----- DATA ROWS -----

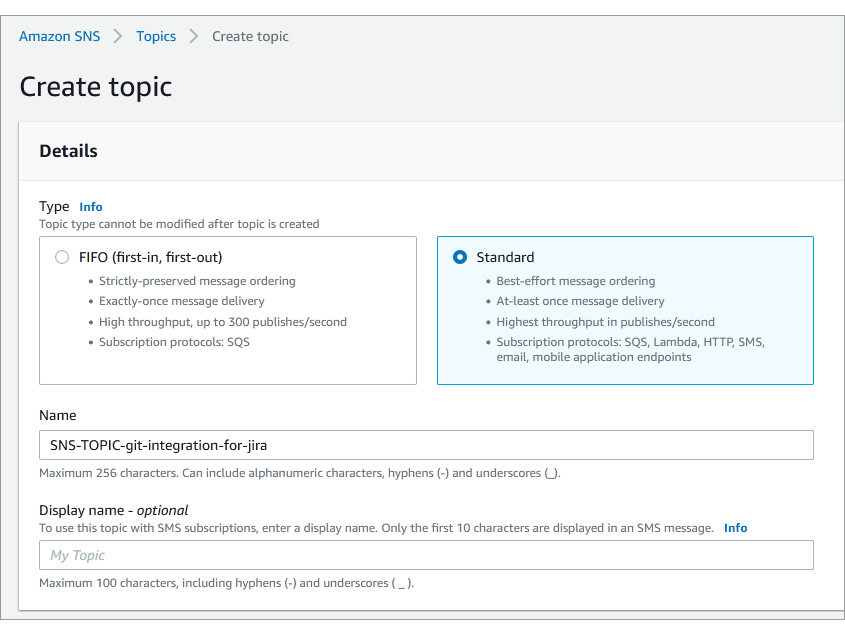Image resolution: width=845 pixels, height=635 pixels.
Task: Go to Topics in the breadcrumb
Action: coord(156,36)
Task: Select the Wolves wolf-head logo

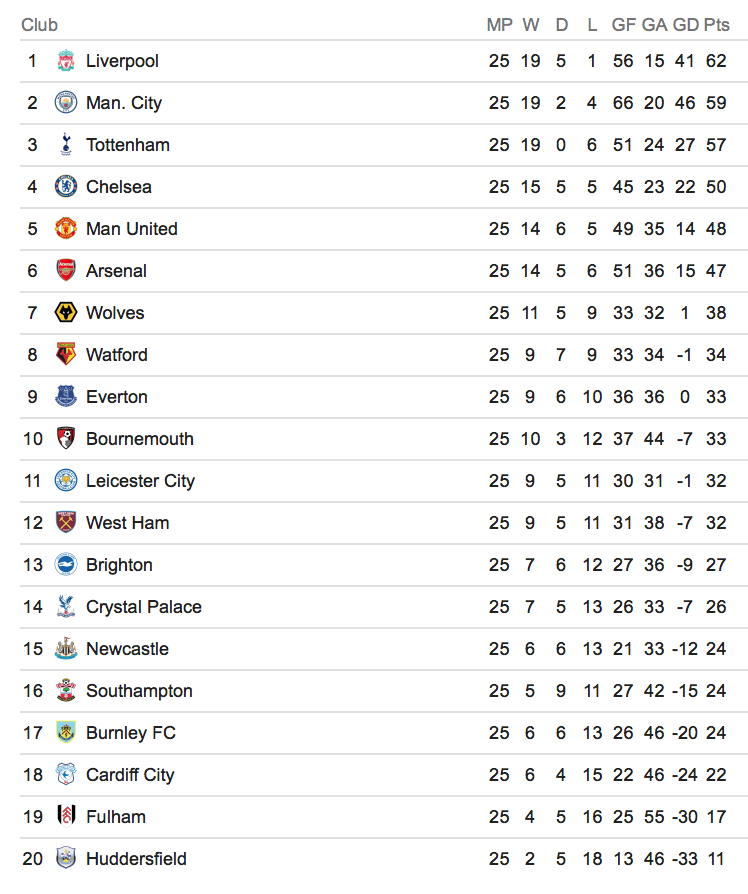Action: [x=66, y=313]
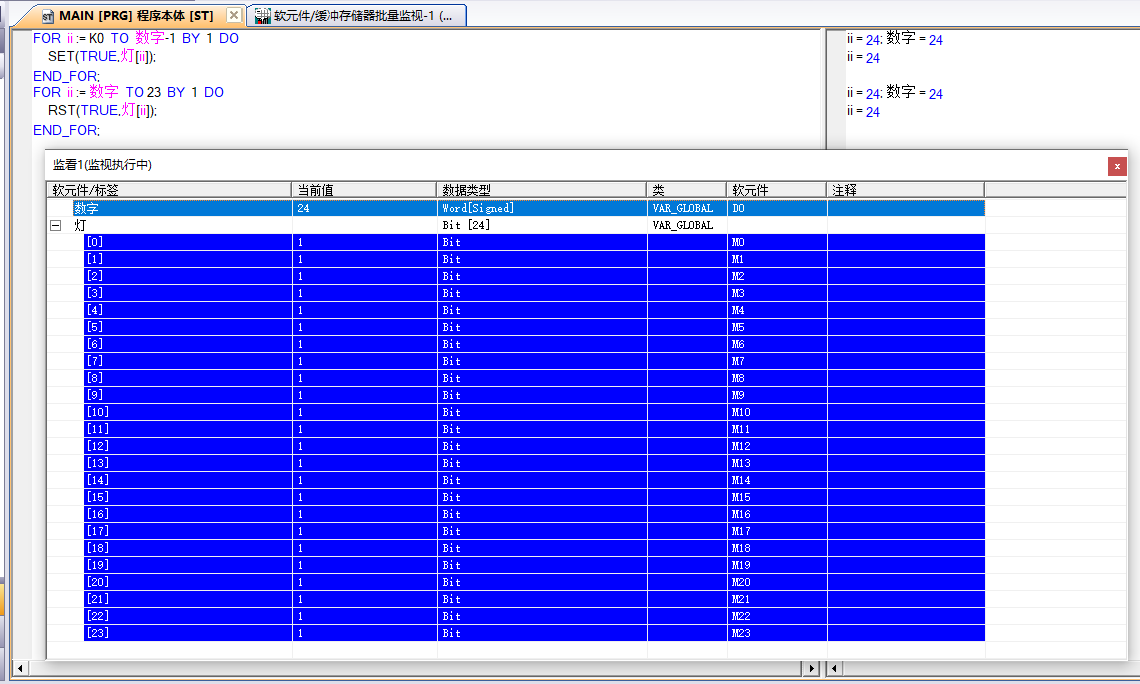Image resolution: width=1140 pixels, height=684 pixels.
Task: Click the ST icon on MAIN tab
Action: (x=47, y=16)
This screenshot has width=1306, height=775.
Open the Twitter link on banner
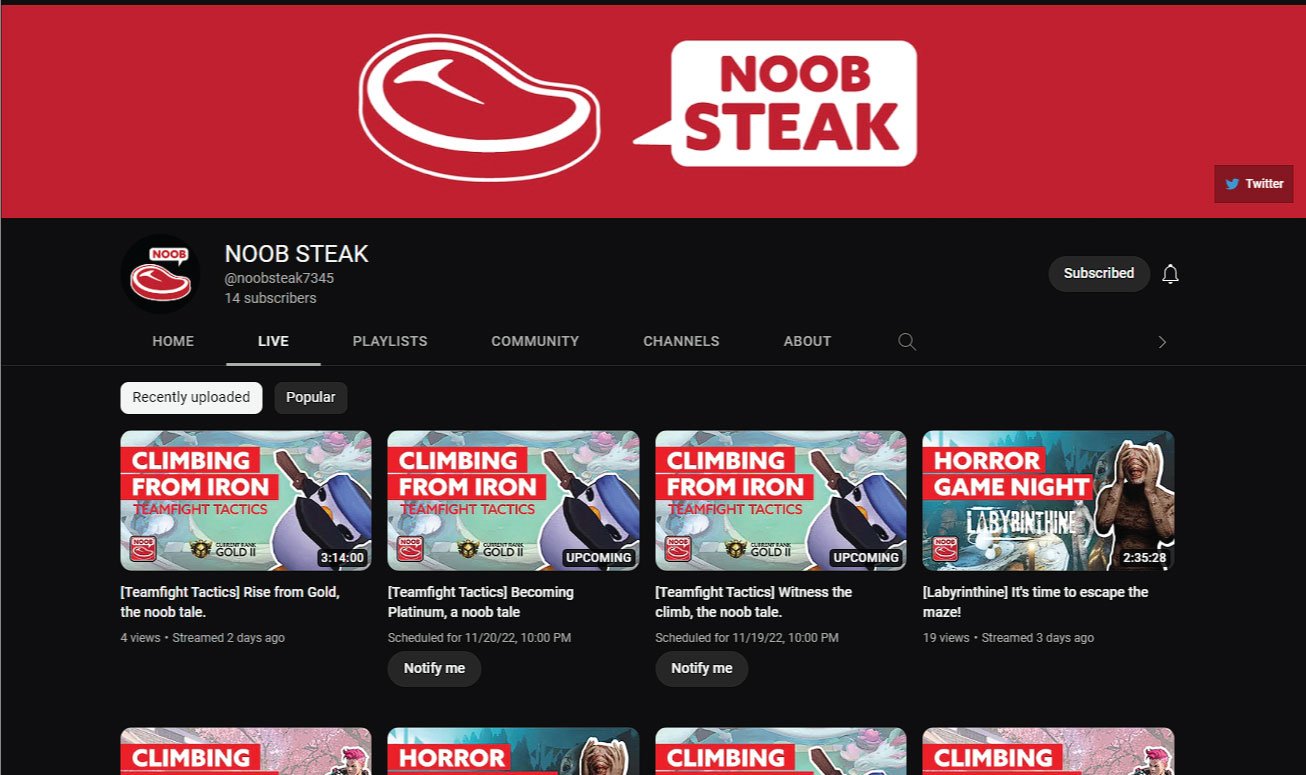click(1254, 184)
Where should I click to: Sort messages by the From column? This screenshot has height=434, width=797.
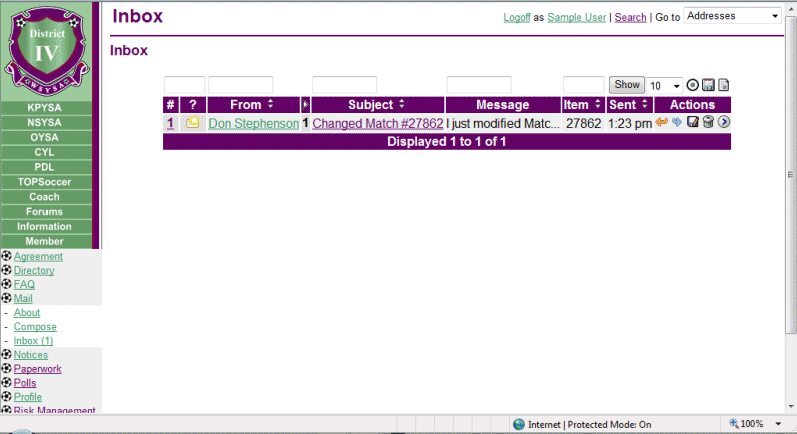251,104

-----

Switch each "screenshot" in the rows above to "image" and leave everything else unchanged. Do not include the pictures.

Image resolution: width=845 pixels, height=635 pixels.
Task: Go to Topics in the breadcrumb
Action: coord(156,36)
Task: Select the Wolves wolf-head logo

Action: [x=66, y=313]
Image resolution: width=1140 pixels, height=684 pixels.
Task: Click the ST icon on MAIN tab
Action: (x=47, y=16)
This image has width=1306, height=775.
Open the Twitter link on banner
click(1254, 184)
Where should I click to: Sort messages by the From column? This image has height=434, width=797.
251,104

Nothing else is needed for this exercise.